Droit, commentaire d'arrêt, Conseil d'État, 10ème et 9ème sous-sections réunies, 7 février 2003, nature du décret-loi
L'arrêt commenté, rendu par le Conseil d'État le 7 février 2003, traite de la question de la nature du décret-loi (en l'espèce, le décret-loi du 6 mai 1939) en rapport à la possibilité pour le juge administratif de statuer, par le biais du contrôle de conventionalité, sur sa légalité.
Le Groupe d'Information et de Soutien des Immigrés (GISTI) enregistre une requête, le 28 février 2002, au secrétariat du contentieux du Conseil d'État, par laquelle il demande l'annulation du rejet implicite par le premier ministre. La requête porte sur une demande d'abrogation du décret-loi du 6 mai 1939, qui dispose la possibilité d'interdire la distribution en France de journaux ou écrits périodiques rédigés en langue étrangère. Ce décret-loi vient modifier l'article 14 de la loi du 29 juillet 1881 sur la liberté de la presse. Le GISTI demande, de plus, que le Conseil d'État enjoigne le premier ministre à abroger ledit décret-loi sous astreinte.
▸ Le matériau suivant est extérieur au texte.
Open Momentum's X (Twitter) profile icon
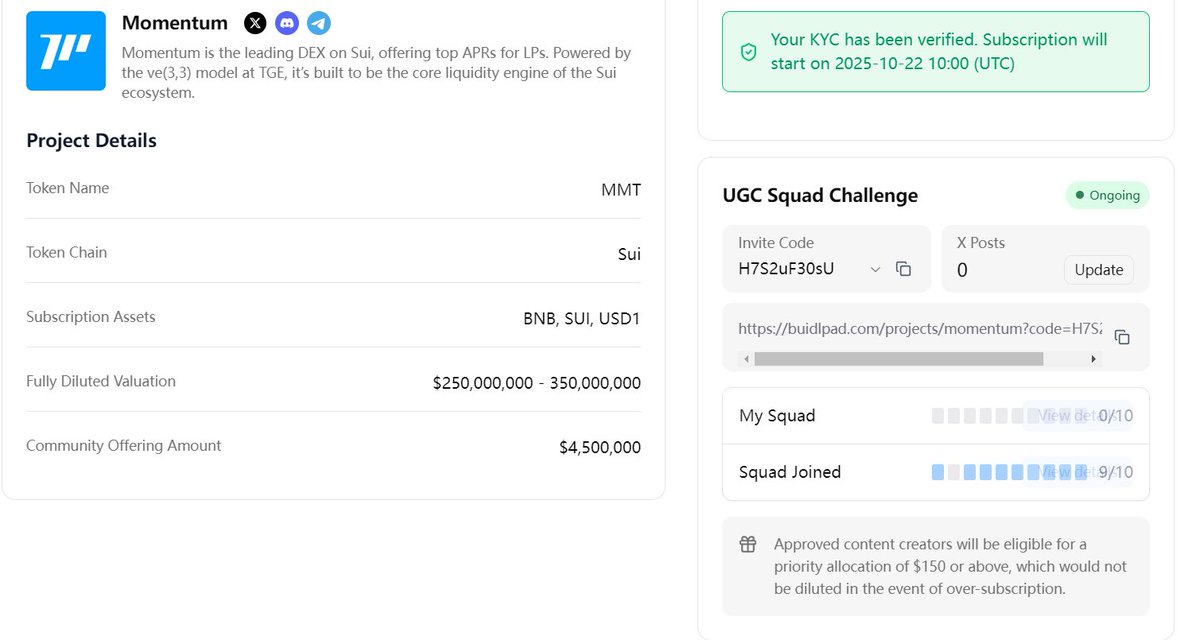This screenshot has height=640, width=1200. 256,23
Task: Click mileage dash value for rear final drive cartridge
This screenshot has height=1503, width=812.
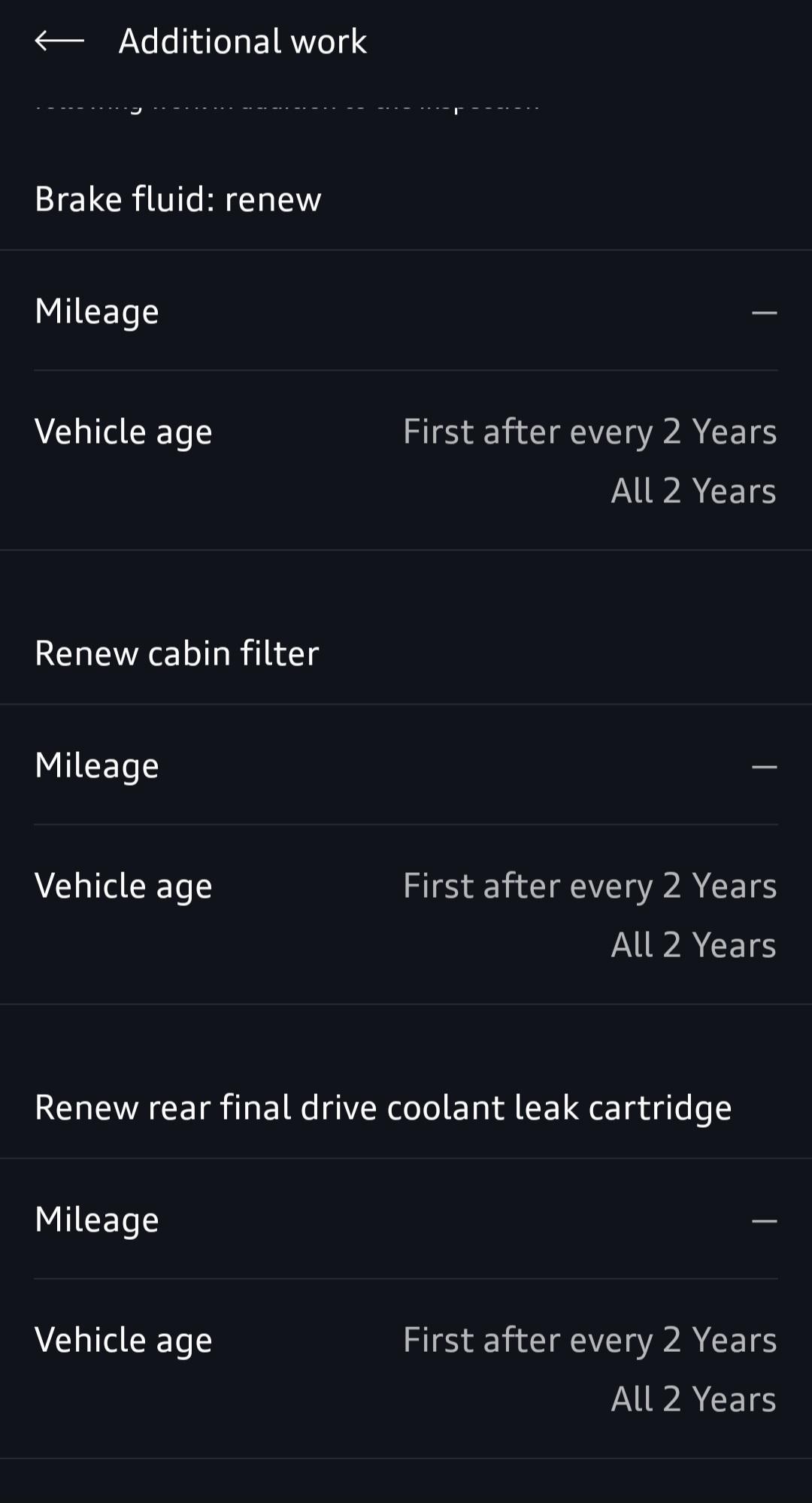Action: pyautogui.click(x=765, y=1220)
[...] Dès lors que le décret-loi recouvre une forme réglementaire, le premier ministre est compétent pour abroger un texte dont les dispositions sont illégales, comme l'avait déjà reconnu le Conseil d'État dans son arrêt Mme Vedel et M Jannot de 1995. Alors même que la matière sur laquelle porte le décret-loi relève du domaine de la loi, si aucune ratification n'est intervenue, il demeure sous sa forme réglementaire et peut donc être abrogé par le premier ministre. La solution retenue dans l'arrêt GISTI s'inscrit en effet dans le sillage de la décision Alitalia de 1989. [...]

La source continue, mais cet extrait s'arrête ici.